Run-down buildings, struggling schools: how crumbling facilities affect student performance

It might not be surprising to hear that students in run-down school buildings tend to have lower test scores and higher rates of absenteeism compared to students with access to better facilities. But a new study finds that the buildings themselves might be partly to blame.

In a June study of 236 New York City middle schools, Cornell University professor Lorraine Maxwell found that building conditions strongly influence a school’s social climate. Physical problems recorded at the schools — including a lack of windows, low indoor air quality, leaking roofs and water stains — were correlated with students’ negative perception of their schools’ social climate. In turn, students in the problem-plagued schools were less likely to go to school, and their high absenteeism resulted in lower test scores.

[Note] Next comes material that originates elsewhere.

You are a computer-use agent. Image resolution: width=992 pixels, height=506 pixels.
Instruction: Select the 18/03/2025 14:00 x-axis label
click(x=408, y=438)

The study, published in the Journal of Environmental Psychology, used Department of Education data on the buildings’ physical condition and student surveys on social climate, controlling for students’ race and socioeconomic status. According to Maxwell, building conditions and the subsequent negative perception of social climate explained about 70 percent of the variation in test scores between schools.

“If schools looked better, then kids would come more,” Maxwell said. “When buildings are cared for, students and teachers think, ‘What happens here is important, and what we’re doing is important.’”

Past research has also shown a relationship between school conditions and student perceptions of self-worth or how much the school values its students, two factors that can discourage attendance.

For policymakers, the study concludes that well-maintained buildings are necessary for student success. It’s an issue that Maxwell says affects poor and minority students in particular as they tend to be clustered in more poorly-kept schools.

“Low socioeconomic status or high percent minority is used to explain low performance, but building conditions are also a part of that,” Maxwell said. “That’s even more reason for those schools to be in better condition to reduce that effect.”